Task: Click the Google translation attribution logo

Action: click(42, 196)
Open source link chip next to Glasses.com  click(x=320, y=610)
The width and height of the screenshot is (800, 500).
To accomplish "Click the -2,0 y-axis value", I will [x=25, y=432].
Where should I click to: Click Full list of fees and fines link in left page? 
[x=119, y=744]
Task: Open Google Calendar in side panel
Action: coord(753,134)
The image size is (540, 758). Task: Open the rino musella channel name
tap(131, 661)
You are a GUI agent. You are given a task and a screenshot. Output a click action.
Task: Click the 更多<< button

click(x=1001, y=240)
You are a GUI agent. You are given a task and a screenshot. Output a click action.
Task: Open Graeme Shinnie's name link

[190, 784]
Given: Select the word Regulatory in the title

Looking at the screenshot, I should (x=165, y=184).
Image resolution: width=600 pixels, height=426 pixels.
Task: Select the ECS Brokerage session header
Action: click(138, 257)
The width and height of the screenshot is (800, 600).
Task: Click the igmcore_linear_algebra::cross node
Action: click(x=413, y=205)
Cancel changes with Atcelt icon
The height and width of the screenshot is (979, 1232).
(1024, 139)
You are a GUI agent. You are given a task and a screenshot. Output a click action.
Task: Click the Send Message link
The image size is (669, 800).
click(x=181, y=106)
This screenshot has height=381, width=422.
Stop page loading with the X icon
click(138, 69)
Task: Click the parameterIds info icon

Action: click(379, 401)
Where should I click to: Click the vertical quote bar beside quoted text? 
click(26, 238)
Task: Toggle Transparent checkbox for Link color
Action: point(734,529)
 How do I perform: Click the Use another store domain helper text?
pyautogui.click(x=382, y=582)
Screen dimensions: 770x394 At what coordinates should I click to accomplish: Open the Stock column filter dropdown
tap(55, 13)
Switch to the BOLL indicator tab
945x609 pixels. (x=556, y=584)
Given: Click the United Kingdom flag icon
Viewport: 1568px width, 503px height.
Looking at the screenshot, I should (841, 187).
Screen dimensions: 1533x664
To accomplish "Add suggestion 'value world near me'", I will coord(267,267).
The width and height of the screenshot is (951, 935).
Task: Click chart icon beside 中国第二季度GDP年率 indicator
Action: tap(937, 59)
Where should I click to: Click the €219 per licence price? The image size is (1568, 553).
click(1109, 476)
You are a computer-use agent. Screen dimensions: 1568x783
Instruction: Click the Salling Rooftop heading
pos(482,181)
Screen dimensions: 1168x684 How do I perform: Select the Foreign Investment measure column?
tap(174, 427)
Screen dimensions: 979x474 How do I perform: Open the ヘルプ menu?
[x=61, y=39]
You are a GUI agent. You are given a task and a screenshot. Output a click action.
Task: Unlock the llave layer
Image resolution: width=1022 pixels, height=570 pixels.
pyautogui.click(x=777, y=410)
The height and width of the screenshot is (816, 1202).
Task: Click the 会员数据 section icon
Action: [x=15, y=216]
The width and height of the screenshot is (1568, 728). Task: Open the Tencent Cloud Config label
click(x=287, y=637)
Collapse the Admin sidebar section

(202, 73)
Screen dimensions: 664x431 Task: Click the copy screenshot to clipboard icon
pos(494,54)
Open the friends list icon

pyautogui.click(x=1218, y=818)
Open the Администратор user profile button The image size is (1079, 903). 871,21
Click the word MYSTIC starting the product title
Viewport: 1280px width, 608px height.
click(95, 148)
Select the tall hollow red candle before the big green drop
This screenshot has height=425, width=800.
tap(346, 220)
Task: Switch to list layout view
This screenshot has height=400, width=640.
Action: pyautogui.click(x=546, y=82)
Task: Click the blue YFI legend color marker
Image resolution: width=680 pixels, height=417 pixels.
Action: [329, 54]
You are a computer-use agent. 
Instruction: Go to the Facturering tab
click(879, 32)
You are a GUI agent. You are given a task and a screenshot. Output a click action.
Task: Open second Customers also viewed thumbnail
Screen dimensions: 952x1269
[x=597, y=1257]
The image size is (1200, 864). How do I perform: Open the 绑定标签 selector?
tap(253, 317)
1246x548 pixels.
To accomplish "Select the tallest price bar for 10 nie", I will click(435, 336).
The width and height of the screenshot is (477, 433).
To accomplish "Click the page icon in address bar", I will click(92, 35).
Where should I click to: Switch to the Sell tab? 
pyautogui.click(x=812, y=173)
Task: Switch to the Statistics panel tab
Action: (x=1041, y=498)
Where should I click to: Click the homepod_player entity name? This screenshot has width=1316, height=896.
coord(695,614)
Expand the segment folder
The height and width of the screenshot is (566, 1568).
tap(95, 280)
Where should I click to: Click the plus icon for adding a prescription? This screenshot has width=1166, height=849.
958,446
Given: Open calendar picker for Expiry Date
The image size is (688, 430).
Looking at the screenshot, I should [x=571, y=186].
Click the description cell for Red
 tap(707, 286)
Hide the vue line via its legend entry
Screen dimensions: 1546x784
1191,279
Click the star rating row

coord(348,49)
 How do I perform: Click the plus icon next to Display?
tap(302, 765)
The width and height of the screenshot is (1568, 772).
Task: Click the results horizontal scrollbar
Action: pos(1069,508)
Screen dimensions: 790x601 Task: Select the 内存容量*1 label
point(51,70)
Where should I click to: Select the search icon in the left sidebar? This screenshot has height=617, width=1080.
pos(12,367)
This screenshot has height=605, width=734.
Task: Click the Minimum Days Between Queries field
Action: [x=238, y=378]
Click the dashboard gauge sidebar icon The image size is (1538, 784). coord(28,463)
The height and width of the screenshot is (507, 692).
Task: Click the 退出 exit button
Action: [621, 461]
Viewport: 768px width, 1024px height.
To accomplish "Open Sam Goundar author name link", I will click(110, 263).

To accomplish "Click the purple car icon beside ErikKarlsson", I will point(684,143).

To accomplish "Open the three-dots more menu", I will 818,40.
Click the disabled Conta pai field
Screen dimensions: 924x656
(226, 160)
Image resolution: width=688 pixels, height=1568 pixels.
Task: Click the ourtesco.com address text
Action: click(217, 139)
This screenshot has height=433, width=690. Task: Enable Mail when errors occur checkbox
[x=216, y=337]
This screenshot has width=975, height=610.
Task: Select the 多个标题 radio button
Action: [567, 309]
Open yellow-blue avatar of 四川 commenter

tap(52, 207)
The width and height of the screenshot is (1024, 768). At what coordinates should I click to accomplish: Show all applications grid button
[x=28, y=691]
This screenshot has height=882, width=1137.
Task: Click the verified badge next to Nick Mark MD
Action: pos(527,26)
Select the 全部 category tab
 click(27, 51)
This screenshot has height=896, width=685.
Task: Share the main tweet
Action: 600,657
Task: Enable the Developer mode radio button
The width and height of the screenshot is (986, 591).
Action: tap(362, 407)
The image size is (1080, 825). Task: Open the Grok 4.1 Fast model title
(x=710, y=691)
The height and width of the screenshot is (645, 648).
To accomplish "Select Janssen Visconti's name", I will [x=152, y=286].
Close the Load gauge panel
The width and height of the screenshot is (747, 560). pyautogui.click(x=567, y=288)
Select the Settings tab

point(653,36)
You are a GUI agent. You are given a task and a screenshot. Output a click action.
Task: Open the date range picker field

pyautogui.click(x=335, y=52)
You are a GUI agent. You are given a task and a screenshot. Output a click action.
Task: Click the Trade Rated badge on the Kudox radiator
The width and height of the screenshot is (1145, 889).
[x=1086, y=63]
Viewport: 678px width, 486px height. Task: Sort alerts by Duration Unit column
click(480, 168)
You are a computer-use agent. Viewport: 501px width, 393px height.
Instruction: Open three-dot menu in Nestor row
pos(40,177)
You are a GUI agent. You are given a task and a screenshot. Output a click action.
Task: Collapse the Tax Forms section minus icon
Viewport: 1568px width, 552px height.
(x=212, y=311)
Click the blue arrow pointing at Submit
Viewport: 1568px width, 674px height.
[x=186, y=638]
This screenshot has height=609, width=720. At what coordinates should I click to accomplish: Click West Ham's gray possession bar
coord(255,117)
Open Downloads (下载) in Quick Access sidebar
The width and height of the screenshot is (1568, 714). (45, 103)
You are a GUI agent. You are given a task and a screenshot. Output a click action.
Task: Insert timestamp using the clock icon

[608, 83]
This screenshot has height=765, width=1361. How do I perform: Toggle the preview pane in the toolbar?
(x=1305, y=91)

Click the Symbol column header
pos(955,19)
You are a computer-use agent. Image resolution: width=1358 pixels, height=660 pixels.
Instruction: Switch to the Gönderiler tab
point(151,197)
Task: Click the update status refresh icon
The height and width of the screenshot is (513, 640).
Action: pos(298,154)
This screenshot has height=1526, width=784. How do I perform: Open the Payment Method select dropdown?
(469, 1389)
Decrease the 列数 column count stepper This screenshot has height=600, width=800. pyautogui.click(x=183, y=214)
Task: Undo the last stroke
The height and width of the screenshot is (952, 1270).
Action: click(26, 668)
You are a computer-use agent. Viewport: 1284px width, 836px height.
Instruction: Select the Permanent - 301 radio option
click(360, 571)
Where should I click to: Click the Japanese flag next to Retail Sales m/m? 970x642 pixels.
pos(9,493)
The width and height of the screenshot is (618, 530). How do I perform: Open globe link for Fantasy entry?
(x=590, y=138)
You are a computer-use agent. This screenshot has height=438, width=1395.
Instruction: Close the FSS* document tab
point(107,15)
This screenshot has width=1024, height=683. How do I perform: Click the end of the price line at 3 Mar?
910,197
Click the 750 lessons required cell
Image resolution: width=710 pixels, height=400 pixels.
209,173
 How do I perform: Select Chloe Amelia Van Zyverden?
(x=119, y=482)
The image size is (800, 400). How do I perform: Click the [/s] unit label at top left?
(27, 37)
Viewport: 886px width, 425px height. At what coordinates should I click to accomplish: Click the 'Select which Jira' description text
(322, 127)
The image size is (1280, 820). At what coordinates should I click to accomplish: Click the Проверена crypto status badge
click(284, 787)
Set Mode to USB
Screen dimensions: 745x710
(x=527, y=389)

★ ★ ★ ★ ★ ★ ★

▸ **WORK INSTRUCTIONS**:
Search the listing above for the lines with "Stop page loading with the X icon" and "Task: Switch to list layout view", then output those lines and all lines between them exactly.

▸ **ANSWER FOR THIS EXERCISE**:
Stop page loading with the X icon
click(138, 69)
Task: Click the parameterIds info icon

Action: click(379, 401)
Where should I click to: Click the vertical quote bar beside quoted text? 
click(26, 238)
Task: Toggle Transparent checkbox for Link color
Action: point(734,529)
 How do I perform: Click the Use another store domain helper text?
pyautogui.click(x=382, y=582)
Screen dimensions: 770x394 At what coordinates should I click to accomplish: Open the Stock column filter dropdown
tap(55, 13)
Switch to the BOLL indicator tab
945x609 pixels. (x=556, y=584)
Given: Click the United Kingdom flag icon
Viewport: 1568px width, 503px height.
Looking at the screenshot, I should (841, 187).
Screen dimensions: 1533x664
To accomplish "Add suggestion 'value world near me'", I will coord(267,267).
The width and height of the screenshot is (951, 935).
Task: Click chart icon beside 中国第二季度GDP年率 indicator
Action: tap(937, 59)
Where should I click to: Click the €219 per licence price? The image size is (1568, 553).
click(1109, 476)
You are a computer-use agent. Screen dimensions: 1568x783
Instruction: Click the Salling Rooftop heading
pos(482,181)
Screen dimensions: 1168x684 How do I perform: Select the Foreign Investment measure column?
tap(174, 427)
Screen dimensions: 979x474 How do I perform: Open the ヘルプ menu?
[x=61, y=39]
You are a GUI agent. You are given a task and a screenshot. Output a click action.
Task: Unlock the llave layer
Image resolution: width=1022 pixels, height=570 pixels.
pyautogui.click(x=777, y=410)
The height and width of the screenshot is (816, 1202).
Task: Click the 会员数据 section icon
Action: [x=15, y=216]
The width and height of the screenshot is (1568, 728). Task: Open the Tencent Cloud Config label
click(x=287, y=637)
Collapse the Admin sidebar section

(202, 73)
Screen dimensions: 664x431 Task: Click the copy screenshot to clipboard icon
pos(494,54)
Open the friends list icon

pyautogui.click(x=1218, y=818)
Open the Администратор user profile button The image size is (1079, 903). 871,21
Click the word MYSTIC starting the product title
Viewport: 1280px width, 608px height.
click(95, 148)
Select the tall hollow red candle before the big green drop
This screenshot has height=425, width=800.
tap(346, 220)
Task: Switch to list layout view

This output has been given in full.